START Supplied entries

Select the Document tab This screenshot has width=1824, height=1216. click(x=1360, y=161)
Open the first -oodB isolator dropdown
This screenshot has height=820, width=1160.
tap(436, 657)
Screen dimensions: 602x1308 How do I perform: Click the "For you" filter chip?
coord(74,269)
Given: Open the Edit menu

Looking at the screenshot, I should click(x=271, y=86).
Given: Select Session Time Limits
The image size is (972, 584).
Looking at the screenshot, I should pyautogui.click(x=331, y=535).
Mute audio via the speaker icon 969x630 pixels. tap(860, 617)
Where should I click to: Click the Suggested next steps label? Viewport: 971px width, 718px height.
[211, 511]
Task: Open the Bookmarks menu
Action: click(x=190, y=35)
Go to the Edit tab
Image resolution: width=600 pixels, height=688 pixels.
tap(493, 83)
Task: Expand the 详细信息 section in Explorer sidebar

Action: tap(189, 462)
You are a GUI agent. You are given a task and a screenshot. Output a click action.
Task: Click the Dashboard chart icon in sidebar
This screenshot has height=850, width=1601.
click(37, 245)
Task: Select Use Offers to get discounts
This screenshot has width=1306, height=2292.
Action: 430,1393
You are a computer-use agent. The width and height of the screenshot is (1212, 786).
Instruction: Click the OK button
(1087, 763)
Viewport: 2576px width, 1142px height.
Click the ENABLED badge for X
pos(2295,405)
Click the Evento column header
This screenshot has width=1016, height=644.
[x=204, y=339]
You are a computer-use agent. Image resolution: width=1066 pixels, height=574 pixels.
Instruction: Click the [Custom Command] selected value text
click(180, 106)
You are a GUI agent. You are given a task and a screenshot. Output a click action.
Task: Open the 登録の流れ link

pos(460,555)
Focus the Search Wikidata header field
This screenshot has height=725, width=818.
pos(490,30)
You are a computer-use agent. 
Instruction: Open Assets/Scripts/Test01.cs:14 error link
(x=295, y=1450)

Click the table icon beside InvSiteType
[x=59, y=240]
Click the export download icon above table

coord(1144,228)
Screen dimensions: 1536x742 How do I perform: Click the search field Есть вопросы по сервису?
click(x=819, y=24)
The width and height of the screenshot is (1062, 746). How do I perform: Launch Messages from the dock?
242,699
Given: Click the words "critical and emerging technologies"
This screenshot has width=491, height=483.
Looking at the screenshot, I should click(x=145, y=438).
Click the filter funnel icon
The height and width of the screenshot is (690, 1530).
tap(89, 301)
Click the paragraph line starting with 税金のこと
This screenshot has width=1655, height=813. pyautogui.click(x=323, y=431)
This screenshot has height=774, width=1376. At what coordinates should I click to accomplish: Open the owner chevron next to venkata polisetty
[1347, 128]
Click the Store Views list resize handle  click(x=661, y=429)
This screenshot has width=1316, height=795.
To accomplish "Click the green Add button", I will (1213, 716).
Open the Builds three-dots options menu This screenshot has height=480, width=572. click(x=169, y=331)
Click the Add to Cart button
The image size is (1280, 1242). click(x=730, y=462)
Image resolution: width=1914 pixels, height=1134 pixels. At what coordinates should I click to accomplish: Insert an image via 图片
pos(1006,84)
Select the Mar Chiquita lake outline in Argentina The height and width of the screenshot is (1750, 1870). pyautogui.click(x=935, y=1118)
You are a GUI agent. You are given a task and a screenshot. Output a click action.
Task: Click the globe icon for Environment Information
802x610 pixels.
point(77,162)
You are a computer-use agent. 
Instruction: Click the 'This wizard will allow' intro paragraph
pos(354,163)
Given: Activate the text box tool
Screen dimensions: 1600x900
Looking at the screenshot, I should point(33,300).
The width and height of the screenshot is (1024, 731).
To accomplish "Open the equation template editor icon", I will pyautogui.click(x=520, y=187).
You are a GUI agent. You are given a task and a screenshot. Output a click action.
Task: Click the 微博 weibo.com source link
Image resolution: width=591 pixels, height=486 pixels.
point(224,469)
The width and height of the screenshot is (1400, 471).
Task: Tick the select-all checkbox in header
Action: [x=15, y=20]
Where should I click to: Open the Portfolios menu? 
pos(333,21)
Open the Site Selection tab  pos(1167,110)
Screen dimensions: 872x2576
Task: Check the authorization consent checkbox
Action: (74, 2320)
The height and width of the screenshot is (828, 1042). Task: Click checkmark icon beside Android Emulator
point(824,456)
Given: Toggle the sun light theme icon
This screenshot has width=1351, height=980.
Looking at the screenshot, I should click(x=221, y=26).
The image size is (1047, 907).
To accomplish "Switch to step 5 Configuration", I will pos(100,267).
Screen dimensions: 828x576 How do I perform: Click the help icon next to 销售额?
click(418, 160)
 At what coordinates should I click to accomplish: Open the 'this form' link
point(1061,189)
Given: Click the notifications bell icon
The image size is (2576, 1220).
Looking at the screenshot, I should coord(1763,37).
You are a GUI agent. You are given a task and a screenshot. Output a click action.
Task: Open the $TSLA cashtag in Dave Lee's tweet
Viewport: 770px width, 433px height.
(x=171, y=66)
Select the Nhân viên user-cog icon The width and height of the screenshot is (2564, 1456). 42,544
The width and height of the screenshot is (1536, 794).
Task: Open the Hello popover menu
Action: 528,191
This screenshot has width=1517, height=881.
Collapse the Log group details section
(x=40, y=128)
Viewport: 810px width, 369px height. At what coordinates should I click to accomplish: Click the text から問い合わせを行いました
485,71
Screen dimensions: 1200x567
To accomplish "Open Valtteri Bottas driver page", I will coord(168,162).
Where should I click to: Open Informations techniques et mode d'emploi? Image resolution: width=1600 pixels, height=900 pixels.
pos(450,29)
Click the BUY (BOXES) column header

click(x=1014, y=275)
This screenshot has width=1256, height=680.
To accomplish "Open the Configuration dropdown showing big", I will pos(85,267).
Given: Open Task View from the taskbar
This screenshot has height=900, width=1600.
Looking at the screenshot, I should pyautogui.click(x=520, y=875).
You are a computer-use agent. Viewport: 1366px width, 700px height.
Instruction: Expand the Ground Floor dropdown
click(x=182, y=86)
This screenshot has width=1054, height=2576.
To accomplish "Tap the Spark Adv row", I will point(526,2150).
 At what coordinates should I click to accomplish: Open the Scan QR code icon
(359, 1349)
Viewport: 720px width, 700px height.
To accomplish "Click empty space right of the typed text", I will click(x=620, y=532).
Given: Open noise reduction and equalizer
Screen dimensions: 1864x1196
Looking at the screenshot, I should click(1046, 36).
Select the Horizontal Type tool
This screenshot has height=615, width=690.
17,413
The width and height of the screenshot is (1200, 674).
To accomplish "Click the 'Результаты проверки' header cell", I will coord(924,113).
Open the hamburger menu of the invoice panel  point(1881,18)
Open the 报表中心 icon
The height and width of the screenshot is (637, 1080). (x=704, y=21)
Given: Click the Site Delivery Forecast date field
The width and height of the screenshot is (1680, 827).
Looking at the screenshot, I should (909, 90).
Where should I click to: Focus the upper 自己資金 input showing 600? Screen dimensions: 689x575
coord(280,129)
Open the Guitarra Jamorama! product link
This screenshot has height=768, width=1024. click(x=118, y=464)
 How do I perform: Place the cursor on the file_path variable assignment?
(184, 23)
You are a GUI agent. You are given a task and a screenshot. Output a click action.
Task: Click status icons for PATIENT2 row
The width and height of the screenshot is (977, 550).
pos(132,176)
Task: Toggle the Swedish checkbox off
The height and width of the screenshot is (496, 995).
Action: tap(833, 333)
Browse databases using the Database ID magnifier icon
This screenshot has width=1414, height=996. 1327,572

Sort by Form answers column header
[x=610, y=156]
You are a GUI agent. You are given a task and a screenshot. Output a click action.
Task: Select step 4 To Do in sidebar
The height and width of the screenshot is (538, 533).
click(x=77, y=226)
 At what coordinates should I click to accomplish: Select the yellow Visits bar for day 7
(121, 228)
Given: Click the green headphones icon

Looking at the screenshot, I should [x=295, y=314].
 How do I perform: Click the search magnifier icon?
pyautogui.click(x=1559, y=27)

END Supplied entries

> [Task directions]
The answer must be every line of the data that holds the word "computer".

> [Answer below]
You are a computer-use agent. The width and height of the screenshot is (1212, 786).
You are a computer-use agent. Image resolution: width=1066 pixels, height=574 pixels.
You are a computer-use agent. 
You are a computer-use agent. 
You are a computer-use agent. Viewport: 1366px width, 700px height.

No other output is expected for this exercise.